[WORK TO BE COMPLETED]
Begin at the first line of the records below and, please, give each line again exactly until the line with "Task: Click the help" is included.

[RECORDS TO PROCESS]
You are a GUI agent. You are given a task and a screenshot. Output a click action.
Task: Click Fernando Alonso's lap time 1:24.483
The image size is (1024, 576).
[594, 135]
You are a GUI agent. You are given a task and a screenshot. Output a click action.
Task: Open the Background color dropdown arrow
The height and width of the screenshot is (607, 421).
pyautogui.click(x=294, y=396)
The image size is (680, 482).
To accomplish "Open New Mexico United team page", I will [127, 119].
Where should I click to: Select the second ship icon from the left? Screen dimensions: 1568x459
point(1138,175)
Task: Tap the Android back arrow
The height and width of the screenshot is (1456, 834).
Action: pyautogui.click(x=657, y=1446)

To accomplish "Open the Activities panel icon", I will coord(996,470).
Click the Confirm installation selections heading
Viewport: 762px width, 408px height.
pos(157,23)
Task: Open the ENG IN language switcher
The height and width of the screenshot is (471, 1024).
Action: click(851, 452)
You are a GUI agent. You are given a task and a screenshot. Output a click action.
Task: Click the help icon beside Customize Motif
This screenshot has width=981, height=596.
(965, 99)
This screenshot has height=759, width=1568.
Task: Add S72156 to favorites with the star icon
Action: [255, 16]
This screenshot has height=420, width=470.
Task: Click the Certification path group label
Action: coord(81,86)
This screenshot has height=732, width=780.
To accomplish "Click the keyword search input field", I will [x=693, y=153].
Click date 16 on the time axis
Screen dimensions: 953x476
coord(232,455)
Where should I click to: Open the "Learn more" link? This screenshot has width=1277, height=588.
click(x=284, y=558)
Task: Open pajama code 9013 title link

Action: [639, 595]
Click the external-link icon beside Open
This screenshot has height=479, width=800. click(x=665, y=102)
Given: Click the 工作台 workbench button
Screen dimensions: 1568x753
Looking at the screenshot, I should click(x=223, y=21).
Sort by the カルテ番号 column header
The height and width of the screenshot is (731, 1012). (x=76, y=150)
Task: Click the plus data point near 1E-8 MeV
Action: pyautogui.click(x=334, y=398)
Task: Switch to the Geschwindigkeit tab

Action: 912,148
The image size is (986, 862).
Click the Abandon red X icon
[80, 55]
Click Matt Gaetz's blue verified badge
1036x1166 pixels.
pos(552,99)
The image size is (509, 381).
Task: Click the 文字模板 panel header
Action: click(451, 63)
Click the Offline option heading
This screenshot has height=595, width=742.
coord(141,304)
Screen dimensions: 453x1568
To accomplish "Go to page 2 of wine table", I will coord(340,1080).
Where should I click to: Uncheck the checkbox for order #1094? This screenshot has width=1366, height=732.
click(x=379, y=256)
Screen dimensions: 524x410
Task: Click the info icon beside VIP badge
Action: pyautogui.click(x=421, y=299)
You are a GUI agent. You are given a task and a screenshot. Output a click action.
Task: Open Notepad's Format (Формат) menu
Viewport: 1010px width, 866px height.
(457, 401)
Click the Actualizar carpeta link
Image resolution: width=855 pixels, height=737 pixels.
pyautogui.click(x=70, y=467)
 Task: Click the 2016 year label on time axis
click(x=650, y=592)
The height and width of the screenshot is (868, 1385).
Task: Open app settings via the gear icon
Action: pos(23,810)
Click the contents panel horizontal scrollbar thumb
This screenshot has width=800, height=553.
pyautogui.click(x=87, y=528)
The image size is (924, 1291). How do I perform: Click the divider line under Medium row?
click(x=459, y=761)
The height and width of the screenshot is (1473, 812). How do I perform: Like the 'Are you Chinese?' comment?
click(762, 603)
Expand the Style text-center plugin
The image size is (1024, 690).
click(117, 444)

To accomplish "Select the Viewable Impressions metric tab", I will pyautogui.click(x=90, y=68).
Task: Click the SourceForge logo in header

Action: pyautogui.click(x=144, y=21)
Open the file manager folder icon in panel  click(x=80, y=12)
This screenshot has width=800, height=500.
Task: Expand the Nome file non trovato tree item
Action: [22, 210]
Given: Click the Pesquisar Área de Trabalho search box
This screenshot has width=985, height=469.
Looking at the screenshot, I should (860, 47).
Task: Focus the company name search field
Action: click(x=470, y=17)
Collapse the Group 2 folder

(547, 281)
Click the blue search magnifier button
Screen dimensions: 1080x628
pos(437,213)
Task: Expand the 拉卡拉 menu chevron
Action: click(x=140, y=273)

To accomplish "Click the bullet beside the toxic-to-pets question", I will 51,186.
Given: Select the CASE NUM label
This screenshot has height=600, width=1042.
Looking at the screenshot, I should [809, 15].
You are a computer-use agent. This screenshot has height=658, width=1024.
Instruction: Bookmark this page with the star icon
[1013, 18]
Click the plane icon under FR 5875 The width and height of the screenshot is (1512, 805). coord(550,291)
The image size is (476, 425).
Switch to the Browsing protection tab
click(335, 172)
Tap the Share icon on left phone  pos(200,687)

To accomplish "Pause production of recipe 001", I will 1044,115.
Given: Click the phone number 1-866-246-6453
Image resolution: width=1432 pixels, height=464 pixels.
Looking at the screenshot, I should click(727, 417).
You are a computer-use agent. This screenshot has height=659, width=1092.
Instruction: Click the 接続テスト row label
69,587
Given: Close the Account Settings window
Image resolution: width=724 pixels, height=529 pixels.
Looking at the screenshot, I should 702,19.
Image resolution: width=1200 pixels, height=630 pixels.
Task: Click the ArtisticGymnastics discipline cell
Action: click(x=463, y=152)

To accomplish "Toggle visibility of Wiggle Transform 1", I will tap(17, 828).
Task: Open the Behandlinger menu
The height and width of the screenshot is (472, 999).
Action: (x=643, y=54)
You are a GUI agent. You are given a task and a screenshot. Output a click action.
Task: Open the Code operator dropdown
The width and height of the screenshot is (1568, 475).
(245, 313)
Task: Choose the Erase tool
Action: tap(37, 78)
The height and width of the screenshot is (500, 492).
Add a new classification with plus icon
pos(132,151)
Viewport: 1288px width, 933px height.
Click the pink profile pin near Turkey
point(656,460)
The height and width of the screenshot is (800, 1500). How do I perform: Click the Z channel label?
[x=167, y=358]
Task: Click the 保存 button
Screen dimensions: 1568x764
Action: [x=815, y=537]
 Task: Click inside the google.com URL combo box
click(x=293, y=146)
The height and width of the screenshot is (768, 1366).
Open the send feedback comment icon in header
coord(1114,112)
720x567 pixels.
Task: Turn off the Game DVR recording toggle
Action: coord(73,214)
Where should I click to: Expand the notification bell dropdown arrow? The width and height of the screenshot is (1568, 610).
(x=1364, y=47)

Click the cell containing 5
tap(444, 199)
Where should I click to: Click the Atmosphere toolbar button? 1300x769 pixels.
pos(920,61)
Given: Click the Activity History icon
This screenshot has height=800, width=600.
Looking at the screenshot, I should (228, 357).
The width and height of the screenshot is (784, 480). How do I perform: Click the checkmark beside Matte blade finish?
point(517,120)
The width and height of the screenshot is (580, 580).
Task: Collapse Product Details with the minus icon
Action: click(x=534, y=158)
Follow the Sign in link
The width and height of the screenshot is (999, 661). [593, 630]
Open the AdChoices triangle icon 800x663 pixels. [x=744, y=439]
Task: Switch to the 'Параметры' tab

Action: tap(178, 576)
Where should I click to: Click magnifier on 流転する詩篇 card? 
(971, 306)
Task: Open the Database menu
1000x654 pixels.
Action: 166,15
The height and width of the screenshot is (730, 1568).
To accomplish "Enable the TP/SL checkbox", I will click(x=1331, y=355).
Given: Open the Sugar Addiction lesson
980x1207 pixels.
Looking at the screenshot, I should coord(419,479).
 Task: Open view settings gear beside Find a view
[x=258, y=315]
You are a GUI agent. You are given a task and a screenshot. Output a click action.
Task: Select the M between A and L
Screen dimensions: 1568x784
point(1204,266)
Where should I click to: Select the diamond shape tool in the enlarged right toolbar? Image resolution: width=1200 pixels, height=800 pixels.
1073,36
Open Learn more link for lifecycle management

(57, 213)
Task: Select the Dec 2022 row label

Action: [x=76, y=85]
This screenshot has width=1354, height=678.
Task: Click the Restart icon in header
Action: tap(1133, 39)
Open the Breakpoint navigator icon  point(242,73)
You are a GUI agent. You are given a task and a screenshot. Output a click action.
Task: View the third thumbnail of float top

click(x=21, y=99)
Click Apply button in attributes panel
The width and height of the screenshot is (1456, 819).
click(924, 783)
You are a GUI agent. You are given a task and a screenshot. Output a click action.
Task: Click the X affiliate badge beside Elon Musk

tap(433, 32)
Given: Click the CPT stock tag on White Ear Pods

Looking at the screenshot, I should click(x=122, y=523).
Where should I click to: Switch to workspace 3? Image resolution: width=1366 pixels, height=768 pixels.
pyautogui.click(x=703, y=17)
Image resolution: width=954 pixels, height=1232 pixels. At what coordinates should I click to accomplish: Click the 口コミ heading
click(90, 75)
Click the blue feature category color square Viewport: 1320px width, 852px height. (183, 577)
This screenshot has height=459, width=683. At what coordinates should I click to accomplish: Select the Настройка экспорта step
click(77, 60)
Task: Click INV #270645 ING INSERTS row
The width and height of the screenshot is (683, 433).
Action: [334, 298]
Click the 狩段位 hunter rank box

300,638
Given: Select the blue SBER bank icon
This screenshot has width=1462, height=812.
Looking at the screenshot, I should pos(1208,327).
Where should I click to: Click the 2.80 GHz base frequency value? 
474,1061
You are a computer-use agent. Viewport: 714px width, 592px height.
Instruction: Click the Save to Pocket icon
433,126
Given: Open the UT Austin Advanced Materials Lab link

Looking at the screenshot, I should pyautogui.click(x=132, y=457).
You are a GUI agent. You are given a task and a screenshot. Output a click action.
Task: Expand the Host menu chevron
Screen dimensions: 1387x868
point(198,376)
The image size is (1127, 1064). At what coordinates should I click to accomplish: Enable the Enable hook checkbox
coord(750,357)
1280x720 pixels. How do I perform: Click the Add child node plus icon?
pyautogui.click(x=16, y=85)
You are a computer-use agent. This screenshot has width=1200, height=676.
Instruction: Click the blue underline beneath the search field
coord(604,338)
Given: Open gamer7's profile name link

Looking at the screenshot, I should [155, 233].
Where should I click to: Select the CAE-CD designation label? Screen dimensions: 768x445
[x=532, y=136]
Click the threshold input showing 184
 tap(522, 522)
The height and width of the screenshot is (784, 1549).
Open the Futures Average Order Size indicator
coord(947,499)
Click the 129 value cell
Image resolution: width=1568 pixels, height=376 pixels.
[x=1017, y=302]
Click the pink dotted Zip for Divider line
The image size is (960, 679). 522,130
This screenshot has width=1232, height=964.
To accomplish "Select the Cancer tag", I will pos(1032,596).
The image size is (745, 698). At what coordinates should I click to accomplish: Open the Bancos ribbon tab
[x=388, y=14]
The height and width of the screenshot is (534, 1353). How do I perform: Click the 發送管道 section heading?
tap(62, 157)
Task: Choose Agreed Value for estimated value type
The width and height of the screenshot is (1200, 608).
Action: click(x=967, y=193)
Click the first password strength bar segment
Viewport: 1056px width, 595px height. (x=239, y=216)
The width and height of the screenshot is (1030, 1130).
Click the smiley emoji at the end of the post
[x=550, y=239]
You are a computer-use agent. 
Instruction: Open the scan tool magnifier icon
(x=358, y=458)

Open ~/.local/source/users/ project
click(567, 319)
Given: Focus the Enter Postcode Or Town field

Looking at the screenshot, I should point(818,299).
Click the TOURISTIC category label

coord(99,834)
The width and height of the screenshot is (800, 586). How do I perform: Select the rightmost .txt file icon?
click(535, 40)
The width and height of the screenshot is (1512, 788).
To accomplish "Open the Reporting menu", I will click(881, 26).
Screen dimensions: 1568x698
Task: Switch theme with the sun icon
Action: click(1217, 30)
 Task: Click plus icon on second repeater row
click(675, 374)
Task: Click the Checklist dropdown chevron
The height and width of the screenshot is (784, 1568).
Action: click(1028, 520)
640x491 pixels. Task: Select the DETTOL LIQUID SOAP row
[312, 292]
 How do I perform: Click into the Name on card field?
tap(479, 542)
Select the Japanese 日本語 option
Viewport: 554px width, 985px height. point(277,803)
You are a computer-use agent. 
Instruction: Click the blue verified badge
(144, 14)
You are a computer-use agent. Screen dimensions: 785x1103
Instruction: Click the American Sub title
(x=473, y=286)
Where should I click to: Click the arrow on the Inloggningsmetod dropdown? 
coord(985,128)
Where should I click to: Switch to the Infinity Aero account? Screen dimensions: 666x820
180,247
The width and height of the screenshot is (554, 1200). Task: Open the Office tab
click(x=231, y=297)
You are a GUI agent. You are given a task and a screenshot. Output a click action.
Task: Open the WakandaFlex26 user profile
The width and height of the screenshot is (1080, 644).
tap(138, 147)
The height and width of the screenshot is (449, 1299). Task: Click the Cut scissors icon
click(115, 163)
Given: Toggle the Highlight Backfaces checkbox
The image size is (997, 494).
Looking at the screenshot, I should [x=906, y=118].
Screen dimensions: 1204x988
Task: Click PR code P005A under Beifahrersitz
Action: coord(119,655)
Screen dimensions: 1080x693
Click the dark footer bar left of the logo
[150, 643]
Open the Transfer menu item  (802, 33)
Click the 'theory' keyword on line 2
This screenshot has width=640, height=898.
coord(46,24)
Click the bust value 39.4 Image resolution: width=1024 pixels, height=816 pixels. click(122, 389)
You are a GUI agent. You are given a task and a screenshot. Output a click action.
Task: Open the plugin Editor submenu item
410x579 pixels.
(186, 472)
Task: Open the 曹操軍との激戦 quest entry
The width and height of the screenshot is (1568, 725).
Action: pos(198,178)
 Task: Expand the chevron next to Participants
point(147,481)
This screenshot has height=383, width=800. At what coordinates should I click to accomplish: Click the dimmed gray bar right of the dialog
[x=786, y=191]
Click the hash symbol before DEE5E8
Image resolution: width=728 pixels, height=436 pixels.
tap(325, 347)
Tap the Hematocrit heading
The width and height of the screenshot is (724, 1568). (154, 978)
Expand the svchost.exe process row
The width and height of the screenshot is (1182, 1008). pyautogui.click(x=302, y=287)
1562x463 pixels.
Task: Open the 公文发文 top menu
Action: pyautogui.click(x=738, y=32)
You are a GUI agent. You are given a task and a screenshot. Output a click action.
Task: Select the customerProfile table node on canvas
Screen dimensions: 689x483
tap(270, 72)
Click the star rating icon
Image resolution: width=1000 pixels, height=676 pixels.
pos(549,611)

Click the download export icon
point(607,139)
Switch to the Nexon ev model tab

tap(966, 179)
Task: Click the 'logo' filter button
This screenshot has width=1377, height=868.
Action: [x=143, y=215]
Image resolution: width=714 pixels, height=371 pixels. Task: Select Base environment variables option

[RESPONSE BELOW]
You are a GUI agent. You are given a task and a screenshot. Output a click action.
Task: Click Fernando Alonso's lap time 1:24.483
The image size is (1024, 576).
[594, 135]
You are a GUI agent. You are given a task and a screenshot. Output a click action.
Task: Open the Background color dropdown arrow
The height and width of the screenshot is (607, 421).
pyautogui.click(x=294, y=396)
The image size is (680, 482).
To accomplish "Open New Mexico United team page", I will [127, 119].
Where should I click to: Select the second ship icon from the left? Screen dimensions: 1568x459
point(1138,175)
Task: Tap the Android back arrow
The height and width of the screenshot is (1456, 834).
Action: pyautogui.click(x=657, y=1446)

To accomplish "Open the Activities panel icon", I will coord(996,470).
Click the Confirm installation selections heading
Viewport: 762px width, 408px height.
pos(157,23)
Task: Open the ENG IN language switcher
The height and width of the screenshot is (471, 1024).
Action: click(851, 452)
You are a GUI agent. You are given a task and a screenshot. Output a click action.
Task: Click the help icon beside Customize Motif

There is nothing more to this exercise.